Shiv lay on the ground, and regarded himself using his broken Biomancy. It hurt to move the field, but he did anyway. His organs were shriveled. Spent as if after eons of use. He tried to think, but his mind felt sluggish, and a tiredness washed through him, pulled him closer to the embrace of slumber. Seconds of time slipped away from him just as he started trying to undo some of the damage.

He—

Wait… Where’s the Swan-Eating Toad? Why am I here? What—

“Psychomancy and Biomancy are tied,” Helix said, standing over Shiv. “The material mind is the foundation upon which the metaphysical intellect is crowned. With the former compromised, the latter is doomed to collapse as well.

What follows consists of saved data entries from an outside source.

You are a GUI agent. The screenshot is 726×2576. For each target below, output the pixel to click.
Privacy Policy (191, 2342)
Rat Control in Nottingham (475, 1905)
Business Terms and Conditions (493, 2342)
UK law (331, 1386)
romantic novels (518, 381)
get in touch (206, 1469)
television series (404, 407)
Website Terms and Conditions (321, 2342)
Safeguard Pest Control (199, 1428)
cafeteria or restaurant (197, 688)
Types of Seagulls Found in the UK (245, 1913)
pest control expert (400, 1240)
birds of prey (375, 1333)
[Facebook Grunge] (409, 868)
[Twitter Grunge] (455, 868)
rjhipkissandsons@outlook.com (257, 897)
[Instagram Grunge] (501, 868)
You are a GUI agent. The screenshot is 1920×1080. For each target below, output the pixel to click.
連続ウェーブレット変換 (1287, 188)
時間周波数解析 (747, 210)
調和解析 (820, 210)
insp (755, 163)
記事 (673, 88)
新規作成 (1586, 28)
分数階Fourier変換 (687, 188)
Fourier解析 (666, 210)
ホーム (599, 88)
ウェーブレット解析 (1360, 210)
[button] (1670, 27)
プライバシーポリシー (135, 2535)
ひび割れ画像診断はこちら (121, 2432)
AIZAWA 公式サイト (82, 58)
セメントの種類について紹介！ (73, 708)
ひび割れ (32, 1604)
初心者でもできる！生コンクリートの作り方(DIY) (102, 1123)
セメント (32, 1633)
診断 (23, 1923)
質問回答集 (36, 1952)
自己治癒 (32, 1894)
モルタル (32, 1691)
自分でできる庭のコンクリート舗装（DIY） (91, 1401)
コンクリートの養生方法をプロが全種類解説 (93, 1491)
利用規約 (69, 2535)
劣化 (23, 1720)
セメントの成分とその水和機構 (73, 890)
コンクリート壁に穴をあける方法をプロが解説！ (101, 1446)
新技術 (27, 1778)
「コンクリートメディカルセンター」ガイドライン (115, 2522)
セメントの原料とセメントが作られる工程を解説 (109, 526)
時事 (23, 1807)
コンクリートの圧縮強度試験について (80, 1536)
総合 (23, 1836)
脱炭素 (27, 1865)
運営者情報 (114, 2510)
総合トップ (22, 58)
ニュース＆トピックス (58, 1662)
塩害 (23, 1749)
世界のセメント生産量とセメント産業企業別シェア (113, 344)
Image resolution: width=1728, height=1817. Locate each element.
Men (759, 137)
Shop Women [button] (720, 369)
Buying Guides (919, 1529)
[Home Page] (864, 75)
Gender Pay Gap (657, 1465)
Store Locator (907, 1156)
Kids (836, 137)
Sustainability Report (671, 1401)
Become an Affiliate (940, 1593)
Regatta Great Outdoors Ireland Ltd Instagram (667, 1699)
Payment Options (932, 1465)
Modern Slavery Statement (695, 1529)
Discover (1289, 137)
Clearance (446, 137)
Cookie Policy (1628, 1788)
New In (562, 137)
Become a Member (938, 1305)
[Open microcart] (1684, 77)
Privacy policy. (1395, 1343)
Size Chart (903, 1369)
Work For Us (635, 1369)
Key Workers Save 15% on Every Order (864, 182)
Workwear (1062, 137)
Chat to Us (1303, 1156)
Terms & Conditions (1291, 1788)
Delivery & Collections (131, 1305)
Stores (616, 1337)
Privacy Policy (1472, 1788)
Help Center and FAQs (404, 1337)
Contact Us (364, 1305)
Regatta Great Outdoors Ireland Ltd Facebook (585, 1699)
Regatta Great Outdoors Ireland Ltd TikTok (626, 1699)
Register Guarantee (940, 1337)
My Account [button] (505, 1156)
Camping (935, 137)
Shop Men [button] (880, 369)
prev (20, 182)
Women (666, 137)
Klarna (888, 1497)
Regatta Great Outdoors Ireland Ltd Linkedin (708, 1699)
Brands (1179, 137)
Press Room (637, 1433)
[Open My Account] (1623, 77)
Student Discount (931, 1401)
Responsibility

Such is why Biomancy is the most foundational magic that all organic entities can learn. To shape your own evolution. To ensure your own growth. Truthfully, I pity the non-organic Pathbearers. For they must build and maintain themselves constantly at the lowest tiers, while we are installed in our own self-directing miracle. And all we need to do is make it better.”

Shiv blinked. He barely recalled Helix’s existence, but he was still feeling so confused. So—Where was he again.

Helix stared at him. “Ah. The mental degeneration is getting worse. You see now why that is such a problem. I tell you, Insul. A great many of my foes fell to me this way, they—-”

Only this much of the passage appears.